ECLI:NL:CBB:2002:AE3765
College van Beroep voor het bedrijfsleven
- Eerste aanleg - meervoudig
- H.C. Cusell
- J.A. Hagen
- M.A. Fierstra
- Rechtspraak.nl
Tuchtprocedure tegen accountant wegens beroepsfout en oninbaarheid van vorderingen
In deze zaak, behandeld door het College van Beroep voor het bedrijfsleven, is appellant A, een accountant-administratieconsulent, in beroep gegaan tegen een beslissing van de Raad van Tucht Amsterdam.
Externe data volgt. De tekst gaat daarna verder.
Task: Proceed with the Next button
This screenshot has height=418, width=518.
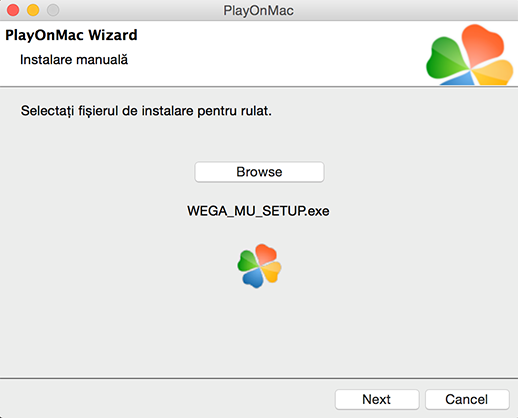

De Raad van Tucht had op 12 maart 2001 een klacht van klager B gegrond verklaard en aan appellant een schriftelijke berisping opgelegd. Appellant heeft op 8 mei 2001 beroep ingesteld bij het College, waarna de zaak op 19 februari 2002 ter zitting is behandeld. Tijdens deze zitting heeft appellant betoogd dat hij geen beroepsfout heeft gemaakt en dat de oninbaarheid van vorderingen niet voorzienbaar was. Het College heeft op 2 april 2002 het onderzoek heropend, omdat het onderzoek niet volledig was geweest. De bestreden tuchtbeslissing is gebaseerd op de stelling dat appellant door zijn handelen het vermogen van de vennootschap heeft verminderd, waardoor klager zijn verhaalsmogelijkheden is ontnomen. Appellant heeft aangevoerd dat de omstandigheden die leidden tot de oninbaarheid van de vorderingen niet voorzienbaar waren en dat hij niet verantwoordelijk kan worden gehouden voor de financiële situatie van de vennootschap. Het College heeft in zijn beoordeling geconcludeerd dat de grief van appellant ongegrond is en heeft hem de gelegenheid geboden om binnen twee maanden nadere gegevens te verstrekken ter onderbouwing van zijn stellingen. De zaak is aangehouden voor verdere beslissing.